AUTOTUNE = tf.data.experimental.AUTOTUNE

EPOCHS = 256
PATIENCE = 16
BATCH_SIZE = 4


early_stopping = tf.keras.callbacks.EarlyStopping(monitor='loss',
                                                  restore_best_weights=True,
                                                  patience=PATIENCE,
                                                  min_delta=0.002)

logger.info('start of training')
with tut_utils.ProgressBarCallback(EPOCHS,
                         len(train_index) // BATCH_SIZE, BATCH_SIZE) as pbar:
    result = model.fit(dataset.shuffle(BATCH_SIZE * 16).map(
        augment,
        num_parallel_calls=AUTOTUNE).batch(BATCH_SIZE).prefetch(AUTOTUNE),
                       epochs=EPOCHS,
                       verbose=0,
                       shuffle=False,
                       callbacks=[pbar, early_stopping])
logger.info('end of training')

In [None]:
pd.DataFrame(result.history).plot(title='Training history', figsize=(5, 3))
plt.show()

## 評価
Dice similarity coefficient(F1 score)とJaccard Index(IoU)を評価指標とする。

In [None]:
import math
from sklearn import metrics

label_cmap = np.array([[0, 0, 0], [255, 0, 0], [0, 255, 0], [255, 255, 0]])

scores = []
for i, index in enumerate(test_index):
    image = tf.keras.preprocessing.image.load_img(
        df_dataset.iloc[index].image_path, color_mode='rgb')
    image = np.atleast_3d(image)
    image = np.array(image) / 255
    padding_size = max(512,
                       math.ceil(image.shape[0] / (2**6)) *
                       (2**6)) - image.shape[0]
    padded_image = np.pad(image, ((0, padding_size), (0, 0), (0, 0)))

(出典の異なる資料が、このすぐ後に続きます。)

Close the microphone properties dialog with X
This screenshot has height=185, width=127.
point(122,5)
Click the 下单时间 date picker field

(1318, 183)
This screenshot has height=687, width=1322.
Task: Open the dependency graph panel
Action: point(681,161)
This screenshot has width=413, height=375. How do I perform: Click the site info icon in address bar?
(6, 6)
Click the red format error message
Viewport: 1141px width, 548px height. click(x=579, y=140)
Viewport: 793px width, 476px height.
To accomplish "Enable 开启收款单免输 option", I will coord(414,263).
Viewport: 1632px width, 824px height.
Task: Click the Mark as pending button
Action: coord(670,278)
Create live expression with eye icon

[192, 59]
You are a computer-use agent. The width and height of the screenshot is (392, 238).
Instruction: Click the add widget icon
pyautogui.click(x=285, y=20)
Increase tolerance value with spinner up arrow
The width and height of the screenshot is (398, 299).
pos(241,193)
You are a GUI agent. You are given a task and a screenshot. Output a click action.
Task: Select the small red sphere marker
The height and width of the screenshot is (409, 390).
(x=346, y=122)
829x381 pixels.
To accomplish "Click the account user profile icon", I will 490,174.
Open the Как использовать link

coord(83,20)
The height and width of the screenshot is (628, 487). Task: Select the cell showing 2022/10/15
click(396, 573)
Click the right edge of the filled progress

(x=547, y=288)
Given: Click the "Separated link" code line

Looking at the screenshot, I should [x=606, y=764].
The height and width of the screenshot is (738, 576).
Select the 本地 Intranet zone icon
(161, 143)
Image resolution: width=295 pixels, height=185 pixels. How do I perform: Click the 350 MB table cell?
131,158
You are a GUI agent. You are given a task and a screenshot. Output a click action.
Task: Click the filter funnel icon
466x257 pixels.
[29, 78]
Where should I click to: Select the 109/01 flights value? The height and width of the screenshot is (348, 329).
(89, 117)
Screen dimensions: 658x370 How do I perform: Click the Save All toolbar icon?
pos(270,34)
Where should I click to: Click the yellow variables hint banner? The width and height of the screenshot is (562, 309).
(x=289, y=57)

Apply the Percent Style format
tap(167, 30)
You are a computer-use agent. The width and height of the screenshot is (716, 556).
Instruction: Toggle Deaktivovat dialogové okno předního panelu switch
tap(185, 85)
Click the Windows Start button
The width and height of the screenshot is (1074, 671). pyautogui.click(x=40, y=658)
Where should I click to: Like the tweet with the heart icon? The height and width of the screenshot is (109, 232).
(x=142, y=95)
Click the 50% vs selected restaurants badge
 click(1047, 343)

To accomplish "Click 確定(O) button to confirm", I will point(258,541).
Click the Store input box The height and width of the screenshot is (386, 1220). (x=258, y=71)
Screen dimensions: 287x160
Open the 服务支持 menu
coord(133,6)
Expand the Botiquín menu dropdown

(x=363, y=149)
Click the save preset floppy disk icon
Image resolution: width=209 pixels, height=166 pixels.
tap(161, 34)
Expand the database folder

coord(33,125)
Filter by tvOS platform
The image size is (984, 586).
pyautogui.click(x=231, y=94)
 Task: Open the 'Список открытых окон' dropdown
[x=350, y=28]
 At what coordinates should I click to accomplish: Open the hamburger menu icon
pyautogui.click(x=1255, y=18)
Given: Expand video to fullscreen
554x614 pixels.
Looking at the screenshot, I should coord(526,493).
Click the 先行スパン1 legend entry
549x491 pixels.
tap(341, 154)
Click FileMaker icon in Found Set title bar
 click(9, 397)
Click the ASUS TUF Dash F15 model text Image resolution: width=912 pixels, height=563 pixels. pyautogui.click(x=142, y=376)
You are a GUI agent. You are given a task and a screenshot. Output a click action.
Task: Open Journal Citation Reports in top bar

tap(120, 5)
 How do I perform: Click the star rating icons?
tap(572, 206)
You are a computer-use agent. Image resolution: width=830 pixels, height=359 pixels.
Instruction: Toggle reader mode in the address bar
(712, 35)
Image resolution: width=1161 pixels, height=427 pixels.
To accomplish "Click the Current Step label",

    pred = tf.nn.sigmoid(model.predict(
        padded_image[np.newaxis])).numpy().squeeze()
    if padding_size > 0:
        pred = pred[:-padding_size]

    pred_bin = pred > .5
    label = np.array(Image.open(df_dataset.iloc[index].label_path).convert('L')) > 0
    scores.append((metrics.f1_score(label.ravel(), pred_bin.ravel()),
                   metrics.jaccard_score(label.ravel(), pred_bin.ravel())))
    if i < N_SAMPLES:
        plt.subplot(1, 5, 1)
        plt.imshow(image)
        plt.axis('off')
        plt.subplot(1, 5, 2)
        plt.imshow(pred, cmap='jet')
        plt.axis('off')
        plt.subplot(1, 5, 3)
        plt.imshow(label_cmap[[0, 1]][pred_bin.astype(np.uint8)])
        plt.axis('off')
        plt.subplot(1, 5, 4)
        plt.imshow(label_cmap[[0, 2]][label.astype(np.uint8)])
        plt.axis('off')
        plt.subplot(1, 5, 5)
        plt.imshow(label_cmap[pred_bin + label * 2])
        plt.axis('off')
        plt.tight_layout()
        plt.show()

In [None]:
df_score = pd.DataFrame(scores,
                        columns=['dice coefficient', 'jaccard index'],
                        index=test_index)
display(df_score.head())
display(
    pd.DataFrame({
        'median': df_score.median(),
        'mean': df_score.mean(),
        'std': df_score.std(),
        'min': df_score.min(),
        'max': df_score.max(),
    }))

### 分布の確認
Dice similarity coefficientの分布を表示する。

#### Boxplot

In [None]:
import seaborn as sns
sns.boxplot(x='dice coefficient', data=df_score)
sns.swarmplot(x='dice coefficient', data=df_score, color='.2')
plt.show()

#### Letter value plot

In [None]:
sns.boxenplot(x='dice coefficient', data=df_score)
sns.swarmplot(x='dice coefficient',
              data=df_score,
              color='white',
              edgecolor='black',
              linewidth=1)
plt.show()

#### Violinplot

In [None]:
sns.violinplot(x='dice coefficient', data=df_score, inner=None)
sns.swarmplot(x='dice coefficient',
              data=df_score,
              color='white',
              edgecolor='gray')
plt.show()